This March, Richard Grenell, a former spokesman for the United Nations (UN), lamented that new health care reform legislation in the United States would further enable a generation of slackers.
Health care reform, which passed into law on March 23, 2010, will allow young people to stay on their parents’ health insurance policies until age 26, beginning six months after enactment. Prior to the reform bill, depending on their state of residence, most young adults were required to seek their own health insurance coverage once they turned 19 or were no longer full-time students.
“Generation Y and millenials will be enticed to continue slacking, without a job, well past college graduation,” Grenell wrote in a column for the Huffington Post.
“I think it’s nonsense,” said Robert Moore, Ph.D., assistant professor of sociology at Saint Joseph’s U., in reference to Grenell’s prediction.
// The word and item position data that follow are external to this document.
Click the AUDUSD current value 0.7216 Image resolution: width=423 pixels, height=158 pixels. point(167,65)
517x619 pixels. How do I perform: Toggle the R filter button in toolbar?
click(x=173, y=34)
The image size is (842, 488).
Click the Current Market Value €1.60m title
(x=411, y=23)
Grenell’s claims that Generation Y is the most entitled generation in history “are painting with a very broad brush,” Moore said.
“There are derogatory stereotypes that this generation is the boomerang generation: that they leave but then always come back home,” Moore says. “But the job menu looks very different now from when I graduated college in 1977.”
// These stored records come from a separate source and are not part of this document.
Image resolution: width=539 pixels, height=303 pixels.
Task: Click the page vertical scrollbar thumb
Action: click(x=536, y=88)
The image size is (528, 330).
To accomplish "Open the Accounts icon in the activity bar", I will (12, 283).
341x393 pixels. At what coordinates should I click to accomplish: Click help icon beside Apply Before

Moore added that those who are critical probably come from a different era—in which it was easier to find a job after graduation.
Rather than looking at the stipulation in the health care bill as a negative, Moore said students’ job searches could be affected positively by the bill, serving as a cushion for young people to be able to build up a record and expertise in their field without having to worry about insurance.
“If there is a great concern over insurance, you might not take a job in your field because it lacks benefits, but take a job which isn’t but has them,” he said.
Laura Hurst, MSN, director of the Student Health Center at Saint Joseph’s University, pointed out the advantages of being able to stick with mom and dad’s insurance.
“Usually parents’ plans include group coverage because they’re covered by work,” Hurst says. “They can be much cheaper. The idea is that some people will use more, some not at all.”
Hurst said that although college and graduate school-age people are a generally healthy population, they have been the group most at risk for not being covered by insurance and neglecting treatment. Hurst said she thinks the bill could help establish habits of preventative treatment.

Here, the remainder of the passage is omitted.